§ **What you have to do**
Would you restate the entries below word for word, starting at the first line and ending with the one that has "Task: Select the"?

§ **Data to process**
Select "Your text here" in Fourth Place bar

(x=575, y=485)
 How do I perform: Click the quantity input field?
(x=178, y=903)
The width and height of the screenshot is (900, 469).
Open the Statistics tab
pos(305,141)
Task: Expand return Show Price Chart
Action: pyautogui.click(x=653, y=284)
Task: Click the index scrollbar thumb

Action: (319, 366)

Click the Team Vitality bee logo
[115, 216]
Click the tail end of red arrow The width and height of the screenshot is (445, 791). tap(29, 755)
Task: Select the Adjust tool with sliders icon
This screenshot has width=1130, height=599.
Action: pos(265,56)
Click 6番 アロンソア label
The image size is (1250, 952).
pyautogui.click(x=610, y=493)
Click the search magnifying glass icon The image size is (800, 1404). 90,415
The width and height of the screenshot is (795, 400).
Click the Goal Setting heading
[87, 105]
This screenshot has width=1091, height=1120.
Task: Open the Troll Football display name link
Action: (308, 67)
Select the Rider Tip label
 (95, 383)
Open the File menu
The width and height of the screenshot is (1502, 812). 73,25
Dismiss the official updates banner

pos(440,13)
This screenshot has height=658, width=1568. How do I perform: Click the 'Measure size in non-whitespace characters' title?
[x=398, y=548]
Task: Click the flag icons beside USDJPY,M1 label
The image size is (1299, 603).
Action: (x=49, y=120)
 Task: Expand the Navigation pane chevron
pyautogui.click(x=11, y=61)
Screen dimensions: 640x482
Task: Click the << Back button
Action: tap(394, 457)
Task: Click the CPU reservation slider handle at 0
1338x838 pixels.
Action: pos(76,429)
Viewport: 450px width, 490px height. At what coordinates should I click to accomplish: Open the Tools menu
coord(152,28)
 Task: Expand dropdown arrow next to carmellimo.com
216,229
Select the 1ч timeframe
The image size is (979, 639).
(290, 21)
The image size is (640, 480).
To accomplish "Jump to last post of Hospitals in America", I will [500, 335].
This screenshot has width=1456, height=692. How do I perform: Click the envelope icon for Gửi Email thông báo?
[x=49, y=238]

§ **Exercise solution**
Select "Your text here" in Fourth Place bar

(x=575, y=485)
 How do I perform: Click the quantity input field?
(x=178, y=903)
The width and height of the screenshot is (900, 469).
Open the Statistics tab
pos(305,141)
Task: Expand return Show Price Chart
Action: pyautogui.click(x=653, y=284)
Task: Click the index scrollbar thumb

Action: (319, 366)

Click the Team Vitality bee logo
[115, 216]
Click the tail end of red arrow The width and height of the screenshot is (445, 791). tap(29, 755)
Task: Select the Adjust tool with sliders icon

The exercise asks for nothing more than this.